La bombe P n’a pas éclaté en Asie de l’Est

Les démographes, qui durant l’entre-deux guerres avaient redouté les conséquences de la baisse de la natalité du Japon, ont été surpris par le « baby-boom » de l’immédiate après-guerre. La brusque augmentation des naissances – de 1,5 à 2,7 millions entre 1946 et 1949 – a même fait craindre des millions de morts en cas de suspension de l’aide américaine. Déjouant ces frayeurs, les naissances ont chuté de 30 % dans les deux ans qui ont suivi l’adoption d’une loi (1949) autorisant l’avortement pour raison économique : la division par deux de la fertilité entre 1947 et 1957, a été l’une des baisses plus rapides au monde. Vingt ans plus tard, l’écho de ce premier baby-boom a été une brève poussée des naissances.

En 1953 en Chine, révélant un écart de 170 millions d’hommes et femmes – la population des Etats-Unis de l’époque ! – avec les prévisions, le dépouillement du recensement a surpris. Il a ébranlé le dogme – il n’y a pas de limite à la population car la production est la solution du Parti Communiste Chinois. Cette nouvelle a justifié le début du planning familial dans les villes. D’autres mesures ont suivi après le « Grand Bond en Avant » (1958-60) et la reprise de la natalité qui a suivi la famine.

Le taux de fertilité était élevé en 1970 lorsque la Chine a renforcé sa politique de prévention des naissances, qui a ramené le taux de fécondité de 5,7 à 2,8 en dix ans : cette chute a précédé l’adoption de la politique de l’enfant unique lancée lorsque la population chinoise a dépassé le milliard et mise en œuvre de façon stricte dans les villes. La chute de la fertilité qui a suivi a été moins rapide que les tendances constatées à Taiwan ou en Corée où une politique de planning familial a été mise en œuvre dès les années 1960.

graphe fertilité
Sources : Division de la population (Nations Unies) et X

 

(*) Un seuil de remplacement légèrement plus bas dans les pays caractérisés par un déséquilibre des genres à la naissance.

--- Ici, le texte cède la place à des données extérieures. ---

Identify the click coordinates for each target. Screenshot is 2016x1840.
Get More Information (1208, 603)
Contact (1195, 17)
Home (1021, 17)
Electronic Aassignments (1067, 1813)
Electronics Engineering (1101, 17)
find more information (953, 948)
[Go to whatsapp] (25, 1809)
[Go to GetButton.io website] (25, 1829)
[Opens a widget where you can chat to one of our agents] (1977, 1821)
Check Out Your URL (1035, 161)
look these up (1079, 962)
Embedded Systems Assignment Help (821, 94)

Le taux de fertilité est tombé en-dessous du seuil de remplacement (2,1) (*) dès les années 1960 au Japon, vingt ans plus tard à Singapour et en Corée, à la fin des années 1980 en Chine, en 2000 en Thaïlande et dix ans plus tard au Vietnam. Ce taux se situe également en-dessous de ce seuil dans quelques Etats – ainsi le Tamil Nadu et le Karnataka – du sud et de l’ouest de l’Union Indienne, alors qu’il reste élevé dans les Etats du Nord, au Pakistan voisin, aux Philippines et en Indonésie.

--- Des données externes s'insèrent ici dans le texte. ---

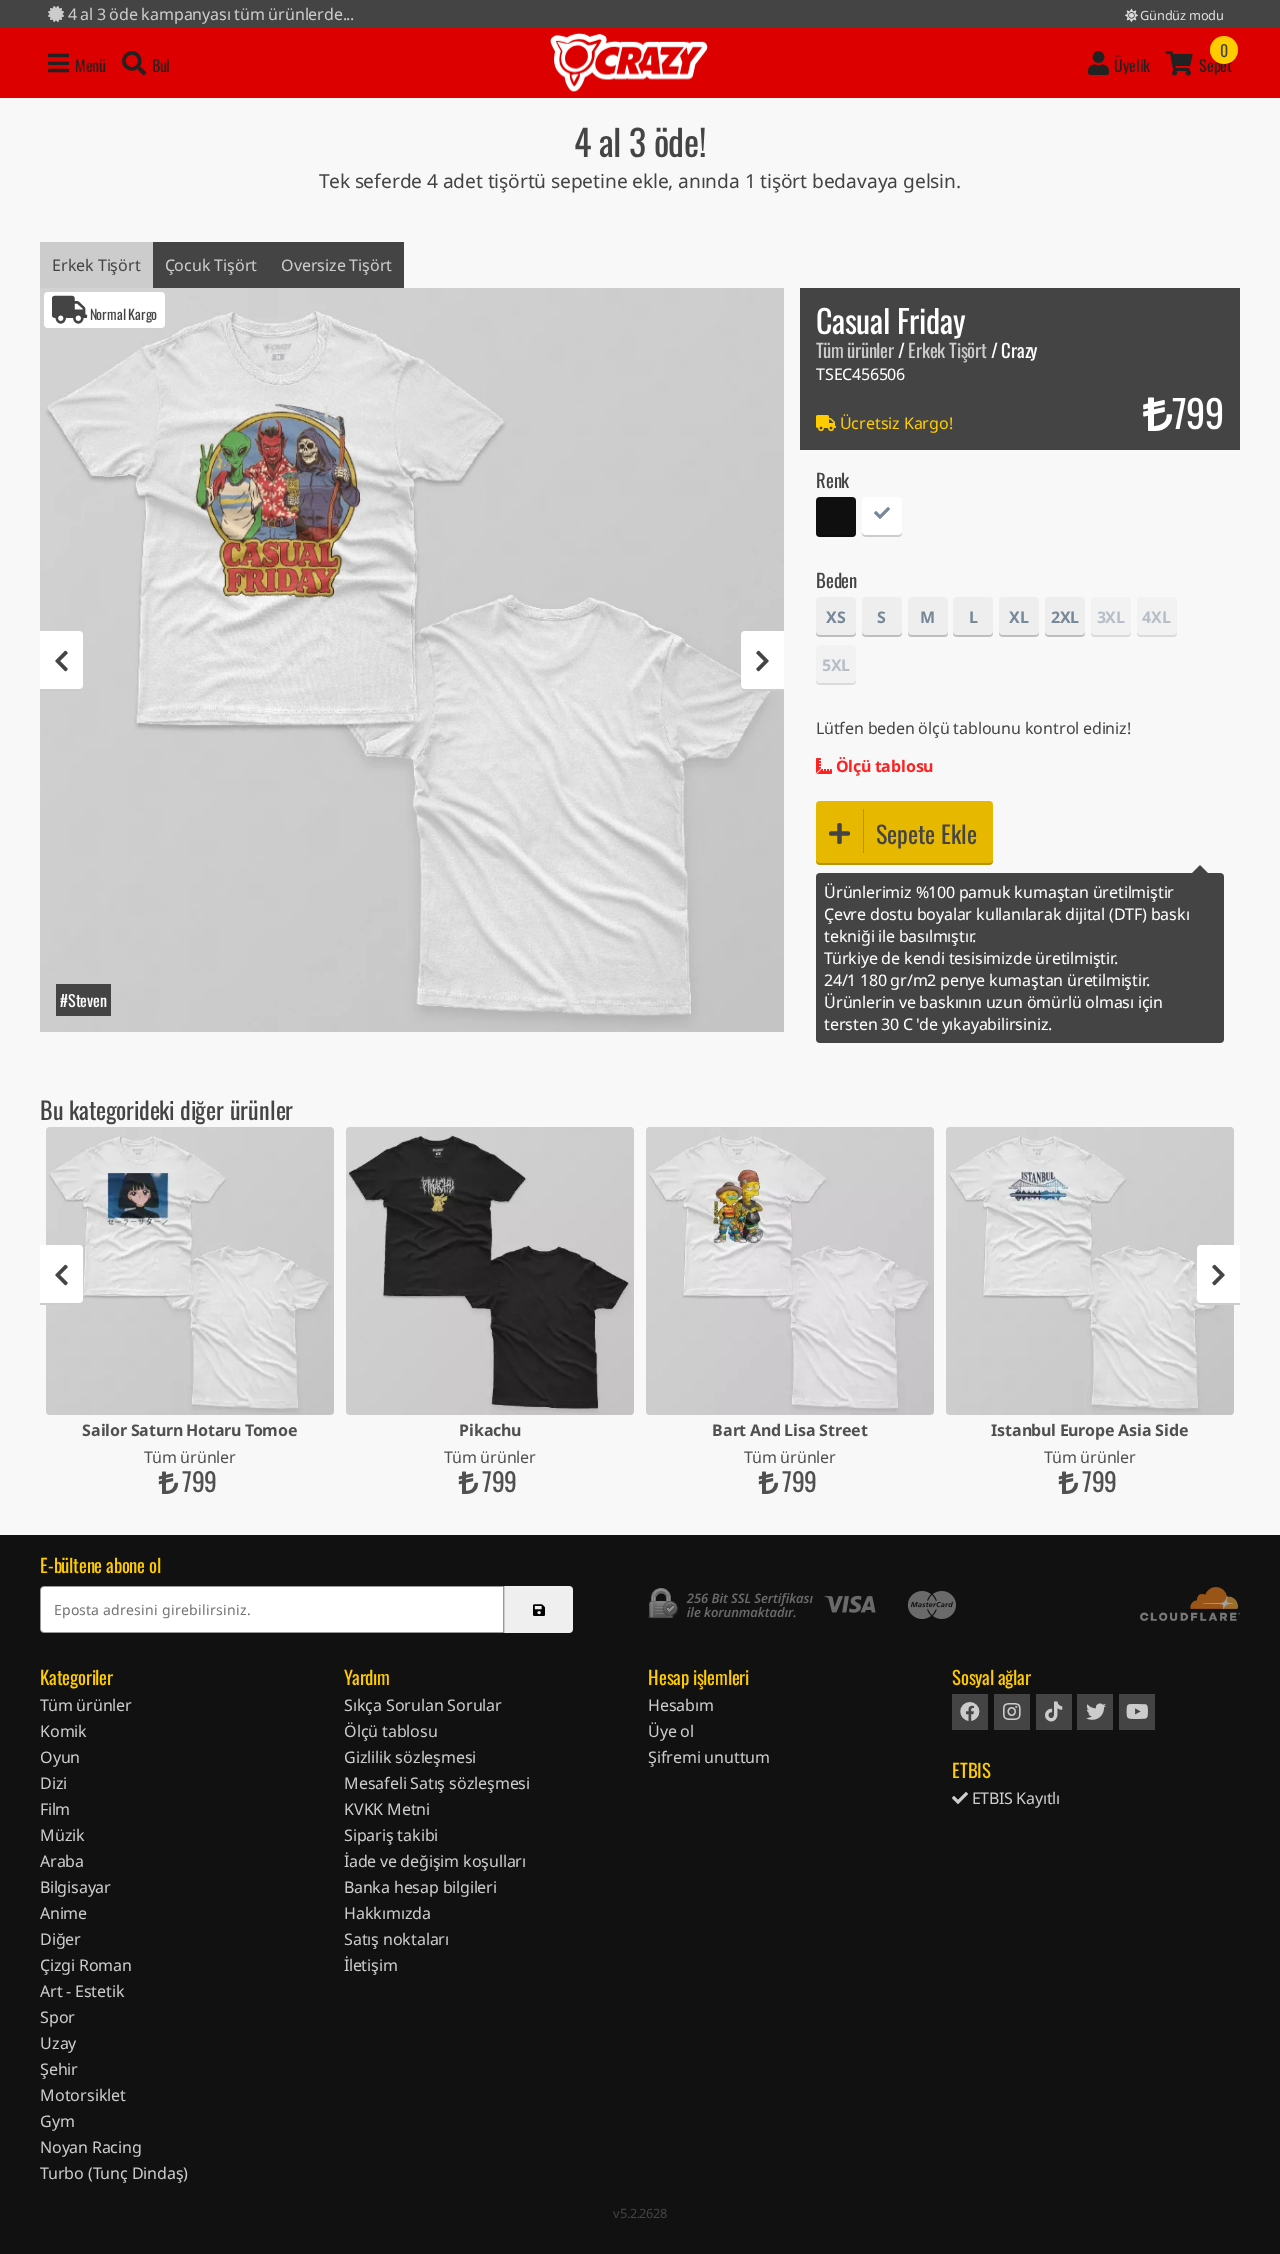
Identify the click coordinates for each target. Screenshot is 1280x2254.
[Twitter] (1095, 1712)
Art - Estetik (82, 1991)
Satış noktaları (396, 1939)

Un vieillissement très rapide

En France, l’espérance de vie à la naissance a gagné 35 ans entre 1900 et 2012. Cet allongement s’est fait beaucoup plus rapidement en Asie de l’Est. Lorsque le Japon a adhéré à l’OCDE (1964), l’espérance de vie était la plus courte parmi les pays industrialisés ; aujourd’hui, avec 84 ans, elle est la plus longue. Depuis 1960, l’espérance de vie a gagné quinze ans en Chine et vingt-deux ans en Corée où elle est de 82 ans comme en France.
graphe espérance de vie
Sources : Division de la population (Nations Unies), Ministry of Health Labour and Welfare (Japon)
La baisse de la natalité et l’allongement de la durée de vie déterminent le rythme du vieillissement. En France, 115 ans (entre 1864 et 1979) se sont écoulés pour que la part des plus de 65 ans dans la population augmente de 7 à 14 %. Cette évolution s’est faite en 24 ans (1970 – 94) au Japon et sans doute autant en Chine (entre 2000 et 2025), et en seulement 15 ans (2000-15) en Corée du Sud qui, dans les années à venir, connaîtra un véritable collapsus démographique.
S’il est difficile de prévoir le nombre de nourrissons en Asie à l’horizon 2050, décompter les papys est un exercice plus aisé car ils sont aujourd’hui âgés de plus de 30 ans. On peut toutefois sous-estimer leur mortalité sans oublier les conséquences de catastrophes naturelles ou de conflits.
Les profils démographiques – le pourcentage des cohortes dans la population – du Japon et de la Chine en 2015 révèlent deux pics (40-44 ans et 65-69 ans au Japon ; 25-29 ans et 45-49 ans en Chine), correspondant aux baby booms qui, au fil du temps, glisseront vers la droite et en diminuant d’amplitude avec la mortalité.

Les moins de 15 ans sont d’ores et déjà moins nombreux que les plus de 65 ans au Japon et en Corée et, à moins d’un redressement improbable de la natalité, ce sera bientôt le cas en Chine. Singapour et la Thaïlande en 2020, le Vietnam dix ans plus tard accéderont au statut de pays âgés : les plus de 65 ans représentant plus de 14 % de la population.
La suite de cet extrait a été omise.